Estratto della pagina:
▬▬▬▬▬▬▬▬▬▬
Fuocoammare: capolavoro del cinema e del pensiero
Riccardo Tavani
I documentari di Gianfranco Rosi vincono i migliori Festival del Cinema internazionale. Vincono non nella Sezione Documentari, ma quali Miglior Film in assoluto di tutta la rassegna. Sacro Gra vince il Leone d’Oro a Venezia nel 2013. Ora Fuocoammare vince l’Orso d’Oro a Berlino 2016. Ho conosciuto Rosi nel 2012 al Salina Doc Festival, nel corso del quale è stato proiettato un altro suo magistrale documentario, girato a Benares, India, in due riprese, a distanza di quattro anni l’una dall’altra. Si tratta di Boatman, finito di montare nel 1993. Il regista a prua con la sua cinepresa e un barcaiolo che rema a poppa, in un limitato cerchio di mare che sembra, però, circoscrivere l’intero senso dell’universo. Un film di appena 56 minuti che andrebbe rimesso in qualche sala e fatto studiare in ogni scuola di cinema.
▬▬▬▬▬▬▬▬▬▬
Compiti da svolgere:
a) Secondo l'estratto su Fuocoammare, in quale anno è stato finito di montare Boatman?
b) Trascrivi senza modifiche la parte dell'estratto su Fuocoammare che inizia con le parole "Fuocoammare: capolavoro del" e si chiude dopo "scuola di cinema.".
c) Prosegui l'estratto su Fuocoammare e sui documentari di Gianfranco Rosi a partire dal punto in cui si interrompe.

Materiale fornito:
▬▬▬▬▬▬▬▬▬▬
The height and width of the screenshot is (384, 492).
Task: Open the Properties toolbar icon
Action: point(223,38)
▬▬▬▬▬▬▬▬▬▬
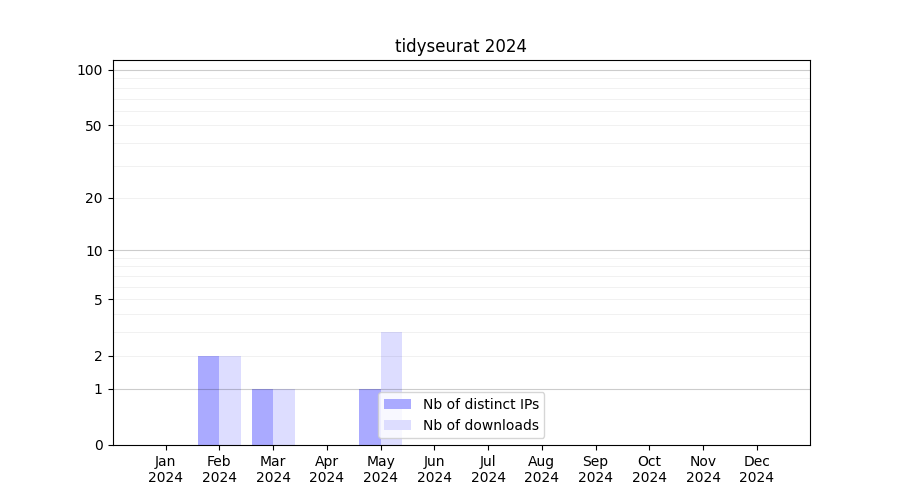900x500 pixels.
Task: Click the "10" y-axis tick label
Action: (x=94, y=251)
▬▬▬▬▬▬▬▬▬▬
Soluzioni dei compiti:
a) Nel 1993.

b)
Fuocoammare: capolavoro del cinema e del pensiero
Riccardo Tavani
I documentari di Gianfranco Rosi vincono i migliori Festival del Cinema internazionale. Vincono non nella Sezione Documentari, ma quali Miglior Film in assoluto di tutta la rassegna. Sacro Gra vince il Leone d’Oro a Venezia nel 2013. Ora Fuocoammare vince l’Orso d’Oro a Berlino 2016. Ho conosciuto Rosi nel 2012 al Salina Doc Festival, nel corso del quale è stato proiettato un altro suo magistrale documentario, girato a Benares, India, in due riprese, a distanza di quattro anni l’una dall’altra. Si tratta di Boatman, finito di montare nel 1993. Il regista a prua con la sua cinepresa e un barcaiolo che rema a poppa, in un limitato cerchio di mare che sembra, però, circoscrivere l’intero senso dell’universo. Un film di appena 56 minuti che andrebbe rimesso in qualche sala e fatto studiare in ogni scuola di cinema.

c)
Fuocoammare prende il titolo sia da una canzone siciliana che ascoltiamo nel film, sia da ciò che non solo simbolicamente accade nel tratto di mare attorno a Lampedusa. Fuoco anche sulla pelle viva dei naufraghi che si intride e si ustiona del carburante che fuoriesce dagli scassati scafi che li trasportano. Fuoco sull’epidermide, gelo nelle ossa, sotto quei sottili metallici teli termici dorati dentro cui si avvolgono. . Spendo responsabilmente la parola “capolavoro” e non la limito al solo campo d’arte del cinema. La estendo a quella del pensiero, perché la forma alta delle immagini cinematografiche di Rosi esprime nella maniera più profonda e nello stesso tempo più trasparente il pensiero critico, filosofico di ciò che sta avvenendo su quell’estremo confine liquido dell’Europa che è l’isola di Lampedusa. Non c’è inchiesta televideo-giornalistica, trattato politico, antropologico, testimonianza diretta che sappia esprimere in maniera più intellettivamente sensibile il dramma umano che corre sul filo di quelle correnti. Siccome il film è stato presentato a Berlino, ossia nel cuore del continente, ora nessuno in Europa potrà dire: non sapevamo. Il divario tra l’essere l’entità geo-politica più estesa e ricca del pianeta e l’incapacità di elaborare un piano unitario per affrontarla dopo questo film appare ancora più insopportabile.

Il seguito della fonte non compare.